Ce système pourrait, poussé à l'absurde, n'amener à siéger dans les 577 circonscriptions que les candidats d'un seul parti, l'UMP par exemple, qu'ils soient élus dès le premier tour avec à peine plus de la moitié des suffrages exprimés ou que, grâce aux désistements en leur faveur, ils se trouvent en tête au deuxième tour dans toutes les circonscriptions. Et dans ce cas, les électeurs des candidats de l'opposition, même presque aussi nombreux que les électeurs des candidats majoritaires, pourraient n'avoir aucun élu, et cette situation durerait le temps d'une législature, cinq ans.
Même si les résultats des scrutins sont dans la réalité moins caricaturaux, l'exemple des élections de juin 2002 est parlant : avec 34 % des voix au premier tour, le parti chiraquien a obtenu près de 60 % des sièges, soit 351 sur 577. S'ajoutaient à cette large majorité quelques dizaines d'autres élus de droite, comme les 26 députés UDF, qui renforçaient encore la domination des élus de droite à l'Assemblée.
Pour justifier ce mode de scrutin, ses partisans évoquent la nécessité d'obtenir une majorité à l'Assemblée, ce qu'il favorise effectivement, mais ne garantit nullement.
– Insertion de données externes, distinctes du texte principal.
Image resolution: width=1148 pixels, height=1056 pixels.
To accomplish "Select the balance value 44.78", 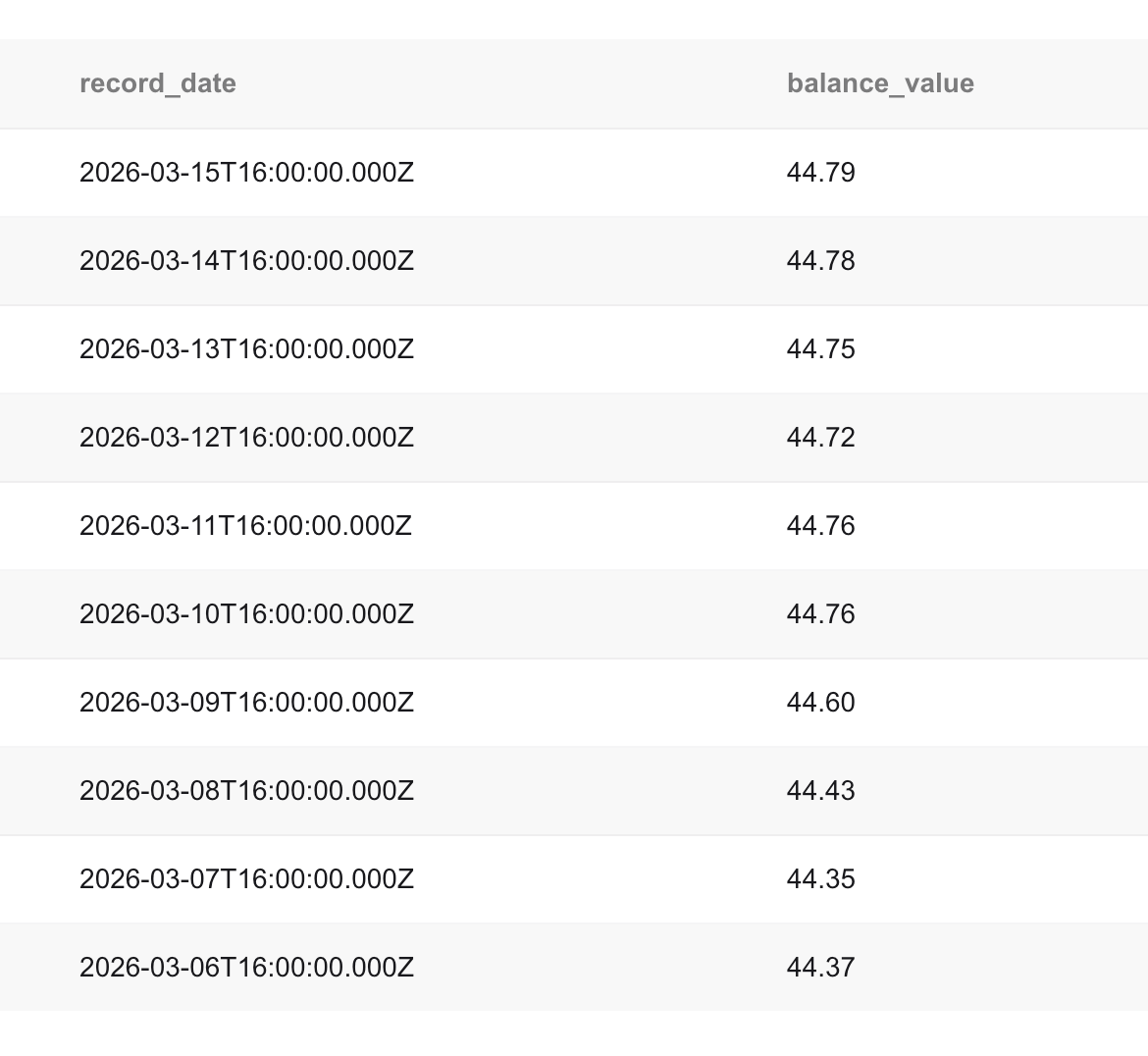I will [x=820, y=261].
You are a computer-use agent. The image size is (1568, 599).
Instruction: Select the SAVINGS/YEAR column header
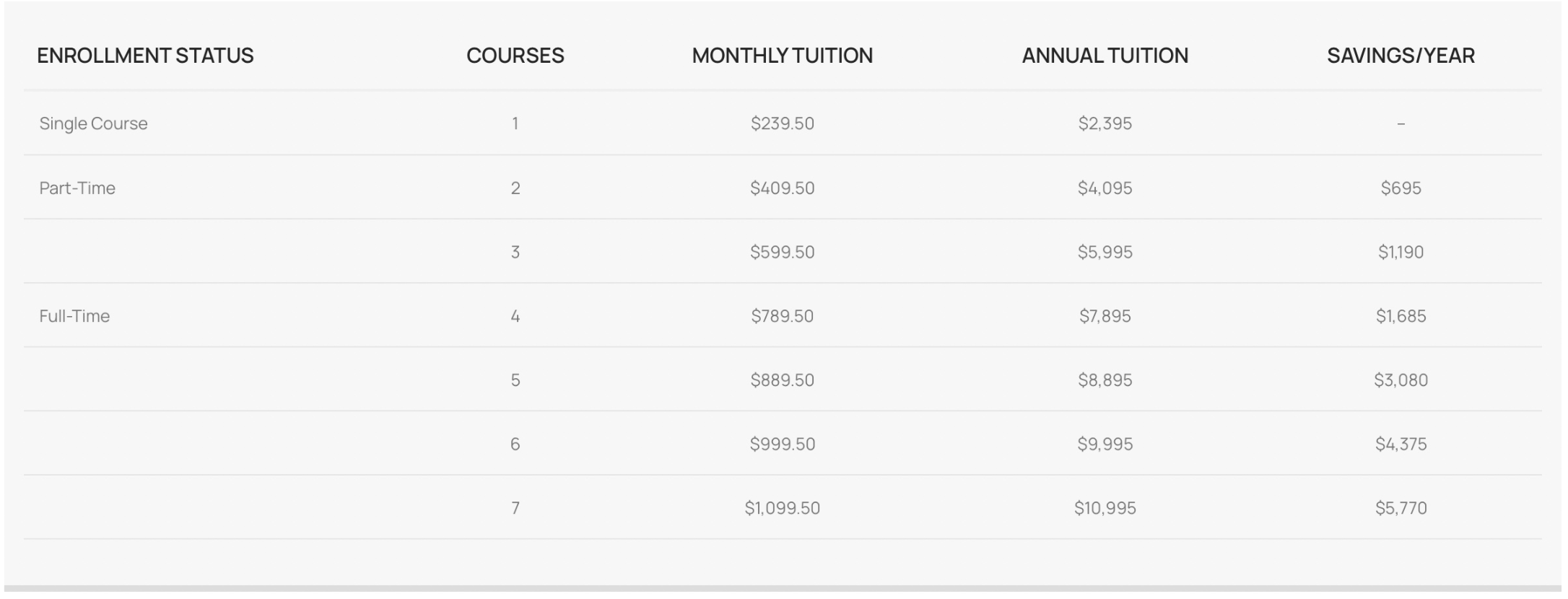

En revanche il s'oppose à toute représentation réelle du corps électoral. Mais il s'intègre très bien dans un système constitutionnel qui vise à faire de l'Assemblée nationale une simple chambre d'enregistrement, surtout depuis que l'inversion du calendrier électoral a pratiquement écarté tout risque de cohabitation entre un président d'une couleur et une majorité parlementaire d'une autre.
Le système majoritaire en écarte totalement les courants les plus minoritaires, ne permet aucune représentation des fractions de l'électorat qui ne se reconnaissent ni dans les candidats de la droite ni dans ceux de la gauche gouvernementale.
Ce mode de scrutin est même parvenu, en juin 2002, à écarter de l'Assemblée un courant malheureusement représentatif au point d'avoir été présent au second tour de la présidentielle, celui des électeurs du Front National, ce en quoi seuls des analystes à la vue courte ont pu voir une " victoire de la démocratie ".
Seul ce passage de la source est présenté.